Directed by Todd Haynes, May December tells the story of Elizabeth Berry (Natalie Portman), an actress tasked with researching the subject of her next film. For her latest role, Elizabeth has been tasked with bringing Gracie Atherton (Julianne Moore) to life onscreen, a woman who notoriously romanced Joe, a young Jr. High boy while she was an adult in her thirties. Now having been married for over two decades, Gracie and Joe (Charles Melton) live a simple life as they raise their three children together. In order to learn more about Gracie, Elizabeth asks to spend some time with their family, uncovering damage that has laid dormant for years.
With an intriguing (and horrifying) premise, what makes December memorable is some truly incredible work from its cast. As Gracie, Moore brings a blend of confidence and fury that is underscored by her utter fragility. Out in public, she puts on a façade of perfection and demands the same from her family. However, at home, she is left in the shadow of her own suffering, weeping herself to sleep and fearing heavy conversations about her relationship.
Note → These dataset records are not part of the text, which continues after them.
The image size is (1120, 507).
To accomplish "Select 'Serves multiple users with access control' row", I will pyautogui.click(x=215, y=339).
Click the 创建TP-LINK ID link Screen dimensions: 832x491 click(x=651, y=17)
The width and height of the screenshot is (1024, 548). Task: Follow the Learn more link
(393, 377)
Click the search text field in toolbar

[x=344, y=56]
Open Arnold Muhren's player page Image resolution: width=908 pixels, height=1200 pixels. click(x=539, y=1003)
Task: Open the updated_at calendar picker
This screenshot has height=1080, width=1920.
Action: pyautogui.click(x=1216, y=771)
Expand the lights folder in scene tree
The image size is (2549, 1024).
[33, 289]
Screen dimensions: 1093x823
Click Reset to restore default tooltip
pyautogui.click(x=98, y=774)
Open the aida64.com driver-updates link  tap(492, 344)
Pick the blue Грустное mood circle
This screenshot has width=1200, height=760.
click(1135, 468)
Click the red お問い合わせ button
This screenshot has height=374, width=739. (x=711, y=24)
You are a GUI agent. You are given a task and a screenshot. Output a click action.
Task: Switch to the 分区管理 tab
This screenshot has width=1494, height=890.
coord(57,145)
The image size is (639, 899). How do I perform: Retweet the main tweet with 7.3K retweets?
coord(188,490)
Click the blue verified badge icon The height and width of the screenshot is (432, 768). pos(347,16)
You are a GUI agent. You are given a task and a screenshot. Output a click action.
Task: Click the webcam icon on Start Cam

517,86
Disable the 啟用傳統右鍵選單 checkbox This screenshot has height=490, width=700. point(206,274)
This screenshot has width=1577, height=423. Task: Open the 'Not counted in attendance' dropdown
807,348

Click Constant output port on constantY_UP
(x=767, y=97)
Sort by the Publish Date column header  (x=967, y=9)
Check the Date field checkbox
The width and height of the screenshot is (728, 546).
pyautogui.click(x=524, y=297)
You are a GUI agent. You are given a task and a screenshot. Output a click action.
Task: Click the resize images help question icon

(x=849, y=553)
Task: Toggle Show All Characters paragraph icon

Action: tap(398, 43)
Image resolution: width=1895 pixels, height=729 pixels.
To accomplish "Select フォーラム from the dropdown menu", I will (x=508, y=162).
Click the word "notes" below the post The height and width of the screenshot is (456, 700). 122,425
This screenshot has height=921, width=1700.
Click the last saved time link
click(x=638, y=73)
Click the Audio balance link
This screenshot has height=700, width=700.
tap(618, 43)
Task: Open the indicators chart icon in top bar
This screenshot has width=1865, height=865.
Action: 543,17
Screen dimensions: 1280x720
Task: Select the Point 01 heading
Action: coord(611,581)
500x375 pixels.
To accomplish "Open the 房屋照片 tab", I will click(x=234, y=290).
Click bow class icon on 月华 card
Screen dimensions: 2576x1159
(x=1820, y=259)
Even so, it’s Portman who offers some of her finest work years. Stepping into the role of the lost (but determined) Elizabeth, Portman fully immerses herself in her character with fear and trembling. For Elizabeth, this investigation into Gracie’s life isn’t personal. After all, in order to bring her character life, she needs to understand how these circumstances take place. But, as her inquest becomes more real, there are times where she blurs the line between fiction and reality. On the one hand, she’s willing to sit in the location of Gracie and Joe’s initial tryst, attempting to understand what it would have been like to experience pleasure in that location. On the other, her moments in a junior high school cause disgust within her soul as she realizes how young these students truly are.
There’s an emotional tightrope within the way that May December views this couple. And it’s very easy to fall from its height.
To their neighbors, Gracie and Joe seem like a mostly delightful couple. While there are those who despise them, there are others who seem to accept her them. Having gone to prison for her actions, the two continued their love affair, despite the ire of the culture around them. Now, after over twenty years together, the couple raised three children together and want to live in peace.
Even so, there continue to be concerns about the validity of their relationship that simmer underneath the surface. Understandably, those who remember the seedy beginnings of their story are deeply uncomfortable with it. Anyone who speaks about it does so in a way that doesn’t validate it, even if they want to support them now. Torn between care and condemnation, there’s a constant sense of conflict within their relationship with the community.
And, maybe the best example of this conflict lies within Joe himself.
Now a 36-year-old, empty nester, Joe redefines the very nature of midlife crisis. Having given away his youth and innocence to a woman over two decades older than he is, Elizabeth‘s visit causes him to reflect upon his past through lenses of pain. Suddenly, what he once he viewed as a love story begins to show the seeds of toxicity and abuse. For Joe, the long-term effects of his relationship to Gracie are real and he is only now coming to grips with what they may be.
Nevertheless, Elizabeth still tries to find a place of understanding. With squirmish discomfort, Elizabeth knows that, in order to bring her character to life, she needs to tap into the psychology of a woman interested in a Jr. High student. But, while it seems within reach, this level of understanding is also insurmountable. On the outside, Gracie’s actions are nothing short of reprehensible. But Elizabeth refuses to be satisfied with this answer, especially if she is responsible to bring her to life on screen.
Similarly, May December also feels the burden of this conversation. By delving into the psychology of a woman who began a relationship with someone so young, Haynes attempts to neither vilify nor absolve his characters of their actions. Gracie and Joe may have been together for nearly 25 years, but we still see the damage that has been left upon them both. Through their journey, Haynes imbues his characters with a certain likability that makes you want to wish them well.
But then, the film makes you remember… and you can’t shake the feeling of discomfort.
It’s this back and forth that makes May December compelling in its best of moments. Haynes wants to offer a certain sense of grace to his characters while never fully forgiving them either. Admittedly, that ambiguity will not be for everyone. But strong work by Portman, Moore and Melton ensure that there will be a lot to discuss this December.
May December is available on Netflix on December 1st, 2023.